Prompt —
In the listing that follows, locate the line containing "Task: Open the Professional" and the line containing "Viewport: 762px width, 731px height.". Retype exactly those two lines and every line between them, and nothing more.
--
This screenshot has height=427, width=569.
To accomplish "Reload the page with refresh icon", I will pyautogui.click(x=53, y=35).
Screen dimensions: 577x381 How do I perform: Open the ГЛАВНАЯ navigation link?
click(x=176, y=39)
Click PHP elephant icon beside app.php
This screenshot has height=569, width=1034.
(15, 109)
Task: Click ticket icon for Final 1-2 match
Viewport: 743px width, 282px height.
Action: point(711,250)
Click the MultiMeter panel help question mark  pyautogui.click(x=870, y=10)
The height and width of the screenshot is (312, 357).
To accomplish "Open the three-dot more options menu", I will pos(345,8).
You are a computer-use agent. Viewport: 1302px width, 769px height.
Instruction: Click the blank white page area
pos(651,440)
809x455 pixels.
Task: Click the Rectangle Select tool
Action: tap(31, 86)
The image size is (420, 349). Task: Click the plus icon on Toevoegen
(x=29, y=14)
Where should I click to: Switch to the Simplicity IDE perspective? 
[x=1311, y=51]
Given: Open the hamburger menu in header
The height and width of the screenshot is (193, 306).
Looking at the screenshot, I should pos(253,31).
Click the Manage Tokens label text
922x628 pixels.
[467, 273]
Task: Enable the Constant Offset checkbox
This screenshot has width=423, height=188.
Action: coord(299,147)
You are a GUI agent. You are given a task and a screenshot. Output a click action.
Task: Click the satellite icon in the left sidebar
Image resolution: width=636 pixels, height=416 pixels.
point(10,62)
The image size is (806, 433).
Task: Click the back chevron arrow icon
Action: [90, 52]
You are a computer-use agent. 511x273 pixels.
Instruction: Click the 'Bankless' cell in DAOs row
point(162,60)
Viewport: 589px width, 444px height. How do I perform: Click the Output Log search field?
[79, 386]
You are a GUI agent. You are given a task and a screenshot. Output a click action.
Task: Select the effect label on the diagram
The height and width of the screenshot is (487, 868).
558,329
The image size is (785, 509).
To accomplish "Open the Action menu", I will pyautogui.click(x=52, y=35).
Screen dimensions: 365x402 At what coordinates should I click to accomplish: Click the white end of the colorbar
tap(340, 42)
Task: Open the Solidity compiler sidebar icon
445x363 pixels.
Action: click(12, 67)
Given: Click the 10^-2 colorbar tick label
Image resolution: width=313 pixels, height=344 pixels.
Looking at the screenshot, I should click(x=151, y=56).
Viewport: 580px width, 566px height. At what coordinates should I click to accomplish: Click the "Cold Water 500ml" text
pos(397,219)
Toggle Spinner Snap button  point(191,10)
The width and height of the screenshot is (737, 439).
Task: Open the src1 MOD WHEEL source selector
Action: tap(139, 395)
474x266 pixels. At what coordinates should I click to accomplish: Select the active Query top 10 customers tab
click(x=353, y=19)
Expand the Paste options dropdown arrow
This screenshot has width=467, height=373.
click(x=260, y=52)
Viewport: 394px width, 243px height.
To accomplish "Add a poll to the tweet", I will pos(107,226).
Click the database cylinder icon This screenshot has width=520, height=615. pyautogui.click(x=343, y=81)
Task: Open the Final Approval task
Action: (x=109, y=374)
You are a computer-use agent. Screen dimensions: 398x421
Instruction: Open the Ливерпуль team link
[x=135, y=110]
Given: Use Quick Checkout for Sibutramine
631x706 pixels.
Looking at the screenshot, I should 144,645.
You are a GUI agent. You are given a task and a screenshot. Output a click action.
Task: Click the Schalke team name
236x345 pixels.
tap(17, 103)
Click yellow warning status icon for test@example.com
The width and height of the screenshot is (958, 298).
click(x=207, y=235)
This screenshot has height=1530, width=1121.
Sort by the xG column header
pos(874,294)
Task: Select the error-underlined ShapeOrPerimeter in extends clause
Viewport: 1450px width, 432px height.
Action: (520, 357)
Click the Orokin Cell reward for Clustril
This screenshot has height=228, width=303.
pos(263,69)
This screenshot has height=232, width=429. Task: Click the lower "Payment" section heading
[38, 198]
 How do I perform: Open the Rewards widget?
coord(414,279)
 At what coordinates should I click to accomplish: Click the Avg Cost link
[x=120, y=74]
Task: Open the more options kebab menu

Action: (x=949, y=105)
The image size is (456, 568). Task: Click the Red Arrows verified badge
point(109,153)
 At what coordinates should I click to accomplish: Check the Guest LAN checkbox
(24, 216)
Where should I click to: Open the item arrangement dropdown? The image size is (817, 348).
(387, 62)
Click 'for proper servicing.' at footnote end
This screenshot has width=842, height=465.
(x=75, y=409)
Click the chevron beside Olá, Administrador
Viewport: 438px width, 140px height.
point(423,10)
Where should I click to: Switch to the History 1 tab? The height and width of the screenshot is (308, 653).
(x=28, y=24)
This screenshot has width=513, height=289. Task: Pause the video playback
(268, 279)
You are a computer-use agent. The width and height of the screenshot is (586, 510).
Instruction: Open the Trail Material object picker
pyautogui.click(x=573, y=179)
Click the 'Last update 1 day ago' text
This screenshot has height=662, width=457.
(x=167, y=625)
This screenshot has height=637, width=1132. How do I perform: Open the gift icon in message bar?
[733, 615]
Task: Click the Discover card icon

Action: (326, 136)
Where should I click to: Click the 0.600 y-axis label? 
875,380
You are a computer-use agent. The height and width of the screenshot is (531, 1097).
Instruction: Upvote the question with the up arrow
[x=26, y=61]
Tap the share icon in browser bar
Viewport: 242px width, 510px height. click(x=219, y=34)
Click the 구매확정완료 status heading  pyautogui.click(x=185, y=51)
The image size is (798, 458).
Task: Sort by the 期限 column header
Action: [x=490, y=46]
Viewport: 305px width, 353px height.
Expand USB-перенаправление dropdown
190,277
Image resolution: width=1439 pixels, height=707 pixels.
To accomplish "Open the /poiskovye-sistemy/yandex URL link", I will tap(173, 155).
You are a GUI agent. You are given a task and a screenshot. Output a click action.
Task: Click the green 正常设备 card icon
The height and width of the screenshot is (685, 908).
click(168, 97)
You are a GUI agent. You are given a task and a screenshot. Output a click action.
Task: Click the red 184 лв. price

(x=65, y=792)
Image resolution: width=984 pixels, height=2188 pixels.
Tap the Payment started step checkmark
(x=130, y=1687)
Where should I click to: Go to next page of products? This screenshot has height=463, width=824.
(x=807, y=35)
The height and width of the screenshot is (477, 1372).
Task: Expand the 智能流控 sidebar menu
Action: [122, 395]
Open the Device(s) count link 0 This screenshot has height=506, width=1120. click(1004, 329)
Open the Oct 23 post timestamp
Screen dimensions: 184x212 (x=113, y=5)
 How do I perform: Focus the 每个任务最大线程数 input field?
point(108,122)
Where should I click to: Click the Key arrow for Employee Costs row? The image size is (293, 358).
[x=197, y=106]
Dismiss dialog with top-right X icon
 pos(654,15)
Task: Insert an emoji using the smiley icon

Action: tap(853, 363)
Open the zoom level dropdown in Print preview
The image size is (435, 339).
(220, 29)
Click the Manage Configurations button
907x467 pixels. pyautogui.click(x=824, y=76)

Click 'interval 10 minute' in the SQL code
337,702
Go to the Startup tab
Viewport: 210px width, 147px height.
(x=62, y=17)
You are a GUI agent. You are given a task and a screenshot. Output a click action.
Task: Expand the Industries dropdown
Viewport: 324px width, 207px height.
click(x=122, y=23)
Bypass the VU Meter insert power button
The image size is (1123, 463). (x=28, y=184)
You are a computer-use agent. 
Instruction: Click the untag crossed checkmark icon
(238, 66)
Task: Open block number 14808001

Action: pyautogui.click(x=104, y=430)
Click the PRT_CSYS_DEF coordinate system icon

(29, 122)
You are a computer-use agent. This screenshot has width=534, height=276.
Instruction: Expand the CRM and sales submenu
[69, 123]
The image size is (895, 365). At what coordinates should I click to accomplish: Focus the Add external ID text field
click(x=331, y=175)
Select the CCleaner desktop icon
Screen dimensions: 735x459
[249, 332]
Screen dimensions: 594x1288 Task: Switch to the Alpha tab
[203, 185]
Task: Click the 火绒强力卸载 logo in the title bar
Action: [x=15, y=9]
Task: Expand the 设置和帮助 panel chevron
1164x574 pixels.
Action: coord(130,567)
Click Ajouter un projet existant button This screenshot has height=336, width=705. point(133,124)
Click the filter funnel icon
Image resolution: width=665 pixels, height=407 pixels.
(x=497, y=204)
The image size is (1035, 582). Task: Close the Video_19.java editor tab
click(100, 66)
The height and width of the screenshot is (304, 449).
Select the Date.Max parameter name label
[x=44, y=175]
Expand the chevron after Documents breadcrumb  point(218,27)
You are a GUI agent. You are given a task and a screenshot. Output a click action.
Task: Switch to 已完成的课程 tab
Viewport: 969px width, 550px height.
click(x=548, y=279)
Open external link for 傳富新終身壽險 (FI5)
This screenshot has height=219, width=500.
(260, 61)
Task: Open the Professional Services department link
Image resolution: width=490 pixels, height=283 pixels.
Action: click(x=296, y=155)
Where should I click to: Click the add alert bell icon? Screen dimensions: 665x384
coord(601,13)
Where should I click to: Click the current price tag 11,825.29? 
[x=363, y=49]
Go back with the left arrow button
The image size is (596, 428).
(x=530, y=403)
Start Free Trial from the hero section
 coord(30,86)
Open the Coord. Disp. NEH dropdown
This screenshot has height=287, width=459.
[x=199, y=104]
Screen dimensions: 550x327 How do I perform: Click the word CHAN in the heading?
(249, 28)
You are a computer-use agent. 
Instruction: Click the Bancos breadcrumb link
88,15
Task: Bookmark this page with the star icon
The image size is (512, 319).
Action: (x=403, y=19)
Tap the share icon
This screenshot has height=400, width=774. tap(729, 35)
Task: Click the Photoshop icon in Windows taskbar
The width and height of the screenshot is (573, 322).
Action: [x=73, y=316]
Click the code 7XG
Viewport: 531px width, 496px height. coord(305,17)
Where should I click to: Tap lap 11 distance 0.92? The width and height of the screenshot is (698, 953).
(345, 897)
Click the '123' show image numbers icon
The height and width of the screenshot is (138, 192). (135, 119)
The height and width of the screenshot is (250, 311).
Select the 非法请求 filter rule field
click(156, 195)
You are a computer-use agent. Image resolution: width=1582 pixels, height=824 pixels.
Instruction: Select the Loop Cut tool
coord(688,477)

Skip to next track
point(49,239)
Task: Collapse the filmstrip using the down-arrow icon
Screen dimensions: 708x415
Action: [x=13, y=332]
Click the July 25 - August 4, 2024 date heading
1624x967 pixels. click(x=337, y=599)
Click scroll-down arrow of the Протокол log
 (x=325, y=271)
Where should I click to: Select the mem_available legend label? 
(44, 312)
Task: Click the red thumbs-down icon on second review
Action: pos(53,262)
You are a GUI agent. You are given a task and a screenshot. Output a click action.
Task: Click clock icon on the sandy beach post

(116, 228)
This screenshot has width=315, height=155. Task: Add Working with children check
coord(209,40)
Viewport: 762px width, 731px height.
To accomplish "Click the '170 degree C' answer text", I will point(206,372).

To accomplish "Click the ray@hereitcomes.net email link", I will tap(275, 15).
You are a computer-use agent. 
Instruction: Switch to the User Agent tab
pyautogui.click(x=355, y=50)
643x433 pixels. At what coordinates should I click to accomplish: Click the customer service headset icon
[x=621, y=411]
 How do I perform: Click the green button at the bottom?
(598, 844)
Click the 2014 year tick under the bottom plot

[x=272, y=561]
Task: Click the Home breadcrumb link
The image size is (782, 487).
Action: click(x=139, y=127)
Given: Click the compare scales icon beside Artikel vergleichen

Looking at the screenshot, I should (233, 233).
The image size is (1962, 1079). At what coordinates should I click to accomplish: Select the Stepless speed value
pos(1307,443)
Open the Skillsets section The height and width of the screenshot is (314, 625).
--
Solved problem —
Task: Open the Professional Services department link
Image resolution: width=490 pixels, height=283 pixels.
Action: click(x=296, y=155)
Where should I click to: Click the add alert bell icon? Screen dimensions: 665x384
coord(601,13)
Where should I click to: Click the current price tag 11,825.29? 
[x=363, y=49]
Go back with the left arrow button
The image size is (596, 428).
(x=530, y=403)
Start Free Trial from the hero section
 coord(30,86)
Open the Coord. Disp. NEH dropdown
This screenshot has height=287, width=459.
[x=199, y=104]
Screen dimensions: 550x327 How do I perform: Click the word CHAN in the heading?
(249, 28)
You are a computer-use agent. 
Instruction: Click the Bancos breadcrumb link
88,15
Task: Bookmark this page with the star icon
The image size is (512, 319).
Action: (x=403, y=19)
Tap the share icon
This screenshot has height=400, width=774. tap(729, 35)
Task: Click the Photoshop icon in Windows taskbar
The width and height of the screenshot is (573, 322).
Action: [x=73, y=316]
Click the code 7XG
Viewport: 531px width, 496px height. coord(305,17)
Where should I click to: Tap lap 11 distance 0.92? The width and height of the screenshot is (698, 953).
(345, 897)
Click the '123' show image numbers icon
The height and width of the screenshot is (138, 192). (135, 119)
The height and width of the screenshot is (250, 311).
Select the 非法请求 filter rule field
click(156, 195)
You are a computer-use agent. Image resolution: width=1582 pixels, height=824 pixels.
Instruction: Select the Loop Cut tool
coord(688,477)

Skip to next track
point(49,239)
Task: Collapse the filmstrip using the down-arrow icon
Screen dimensions: 708x415
Action: [x=13, y=332]
Click the July 25 - August 4, 2024 date heading
1624x967 pixels. click(x=337, y=599)
Click scroll-down arrow of the Протокол log
 (x=325, y=271)
Where should I click to: Select the mem_available legend label? 
(44, 312)
Task: Click the red thumbs-down icon on second review
Action: pos(53,262)
You are a GUI agent. You are given a task and a screenshot. Output a click action.
Task: Click clock icon on the sandy beach post

(116, 228)
This screenshot has width=315, height=155. Task: Add Working with children check
coord(209,40)
Viewport: 762px width, 731px height.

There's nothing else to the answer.